**Assignment:** Write out the full listing exactly.
⁂
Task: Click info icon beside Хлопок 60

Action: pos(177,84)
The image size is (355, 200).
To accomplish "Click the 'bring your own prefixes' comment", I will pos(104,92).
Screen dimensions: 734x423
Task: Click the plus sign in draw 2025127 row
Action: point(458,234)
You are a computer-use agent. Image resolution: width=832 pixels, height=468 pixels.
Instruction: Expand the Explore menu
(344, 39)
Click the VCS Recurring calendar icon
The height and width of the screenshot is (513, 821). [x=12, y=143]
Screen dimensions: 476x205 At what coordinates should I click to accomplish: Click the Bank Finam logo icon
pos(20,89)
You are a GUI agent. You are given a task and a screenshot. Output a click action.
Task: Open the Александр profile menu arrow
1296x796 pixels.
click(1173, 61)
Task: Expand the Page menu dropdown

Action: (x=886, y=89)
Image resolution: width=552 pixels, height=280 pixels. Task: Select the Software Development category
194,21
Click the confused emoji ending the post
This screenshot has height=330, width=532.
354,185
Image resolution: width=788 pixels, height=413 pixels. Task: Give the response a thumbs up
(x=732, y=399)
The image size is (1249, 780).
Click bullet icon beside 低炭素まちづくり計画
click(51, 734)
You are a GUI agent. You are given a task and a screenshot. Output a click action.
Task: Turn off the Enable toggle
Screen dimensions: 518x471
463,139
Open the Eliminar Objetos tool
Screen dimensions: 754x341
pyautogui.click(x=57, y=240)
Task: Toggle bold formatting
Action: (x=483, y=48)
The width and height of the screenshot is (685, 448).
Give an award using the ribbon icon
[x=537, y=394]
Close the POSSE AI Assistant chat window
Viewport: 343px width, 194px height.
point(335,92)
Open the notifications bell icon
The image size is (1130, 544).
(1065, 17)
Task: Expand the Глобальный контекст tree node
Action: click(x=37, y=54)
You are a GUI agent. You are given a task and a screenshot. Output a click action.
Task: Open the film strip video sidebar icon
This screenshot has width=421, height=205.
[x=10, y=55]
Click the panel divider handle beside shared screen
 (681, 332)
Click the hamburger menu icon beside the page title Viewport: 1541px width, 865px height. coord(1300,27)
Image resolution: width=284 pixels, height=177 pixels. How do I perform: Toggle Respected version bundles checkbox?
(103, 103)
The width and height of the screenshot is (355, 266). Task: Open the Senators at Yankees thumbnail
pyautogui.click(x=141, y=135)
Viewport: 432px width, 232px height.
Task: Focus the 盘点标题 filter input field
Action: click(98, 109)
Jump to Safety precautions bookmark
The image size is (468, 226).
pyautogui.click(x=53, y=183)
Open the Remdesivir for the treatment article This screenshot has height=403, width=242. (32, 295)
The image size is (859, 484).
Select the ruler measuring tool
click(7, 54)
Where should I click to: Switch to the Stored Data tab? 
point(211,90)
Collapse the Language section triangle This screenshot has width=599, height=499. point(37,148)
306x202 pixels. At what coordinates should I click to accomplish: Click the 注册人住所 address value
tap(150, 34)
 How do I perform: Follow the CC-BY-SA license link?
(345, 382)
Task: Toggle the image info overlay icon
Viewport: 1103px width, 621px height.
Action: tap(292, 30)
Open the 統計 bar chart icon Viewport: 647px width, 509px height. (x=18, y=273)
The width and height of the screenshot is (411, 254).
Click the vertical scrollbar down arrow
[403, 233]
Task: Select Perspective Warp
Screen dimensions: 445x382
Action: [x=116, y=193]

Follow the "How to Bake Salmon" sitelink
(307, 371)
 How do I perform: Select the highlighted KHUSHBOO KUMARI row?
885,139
⁂
**Task answer:**
Task: Click info icon beside Хлопок 60

Action: pos(177,84)
The image size is (355, 200).
To accomplish "Click the 'bring your own prefixes' comment", I will pos(104,92).
Screen dimensions: 734x423
Task: Click the plus sign in draw 2025127 row
Action: point(458,234)
You are a computer-use agent. Image resolution: width=832 pixels, height=468 pixels.
Instruction: Expand the Explore menu
(344, 39)
Click the VCS Recurring calendar icon
The height and width of the screenshot is (513, 821). [x=12, y=143]
Screen dimensions: 476x205 At what coordinates should I click to accomplish: Click the Bank Finam logo icon
pos(20,89)
You are a GUI agent. You are given a task and a screenshot. Output a click action.
Task: Open the Александр profile menu arrow
1296x796 pixels.
click(1173, 61)
Task: Expand the Page menu dropdown

Action: (x=886, y=89)
Image resolution: width=552 pixels, height=280 pixels. Task: Select the Software Development category
194,21
Click the confused emoji ending the post
This screenshot has height=330, width=532.
354,185
Image resolution: width=788 pixels, height=413 pixels. Task: Give the response a thumbs up
(x=732, y=399)
The image size is (1249, 780).
Click bullet icon beside 低炭素まちづくり計画
click(51, 734)
You are a GUI agent. You are given a task and a screenshot. Output a click action.
Task: Turn off the Enable toggle
Screen dimensions: 518x471
463,139
Open the Eliminar Objetos tool
Screen dimensions: 754x341
pyautogui.click(x=57, y=240)
Task: Toggle bold formatting
Action: (x=483, y=48)
The width and height of the screenshot is (685, 448).
Give an award using the ribbon icon
[x=537, y=394]
Close the POSSE AI Assistant chat window
Viewport: 343px width, 194px height.
point(335,92)
Open the notifications bell icon
The image size is (1130, 544).
(1065, 17)
Task: Expand the Глобальный контекст tree node
Action: click(x=37, y=54)
You are a GUI agent. You are given a task and a screenshot. Output a click action.
Task: Open the film strip video sidebar icon
This screenshot has width=421, height=205.
[x=10, y=55]
Click the panel divider handle beside shared screen
 (681, 332)
Click the hamburger menu icon beside the page title Viewport: 1541px width, 865px height. coord(1300,27)
Image resolution: width=284 pixels, height=177 pixels. How do I perform: Toggle Respected version bundles checkbox?
(103, 103)
The width and height of the screenshot is (355, 266). Task: Open the Senators at Yankees thumbnail
pyautogui.click(x=141, y=135)
Viewport: 432px width, 232px height.
Task: Focus the 盘点标题 filter input field
Action: click(98, 109)
Jump to Safety precautions bookmark
The image size is (468, 226).
pyautogui.click(x=53, y=183)
Open the Remdesivir for the treatment article This screenshot has height=403, width=242. (32, 295)
The image size is (859, 484).
Select the ruler measuring tool
click(7, 54)
Where should I click to: Switch to the Stored Data tab? 
point(211,90)
Collapse the Language section triangle This screenshot has width=599, height=499. point(37,148)
306x202 pixels. At what coordinates should I click to accomplish: Click the 注册人住所 address value
tap(150, 34)
 How do I perform: Follow the CC-BY-SA license link?
(345, 382)
Task: Toggle the image info overlay icon
Viewport: 1103px width, 621px height.
Action: tap(292, 30)
Open the 統計 bar chart icon Viewport: 647px width, 509px height. (x=18, y=273)
The width and height of the screenshot is (411, 254).
Click the vertical scrollbar down arrow
[403, 233]
Task: Select Perspective Warp
Screen dimensions: 445x382
Action: [x=116, y=193]

Follow the "How to Bake Salmon" sitelink
(307, 371)
 How do I perform: Select the highlighted KHUSHBOO KUMARI row?
885,139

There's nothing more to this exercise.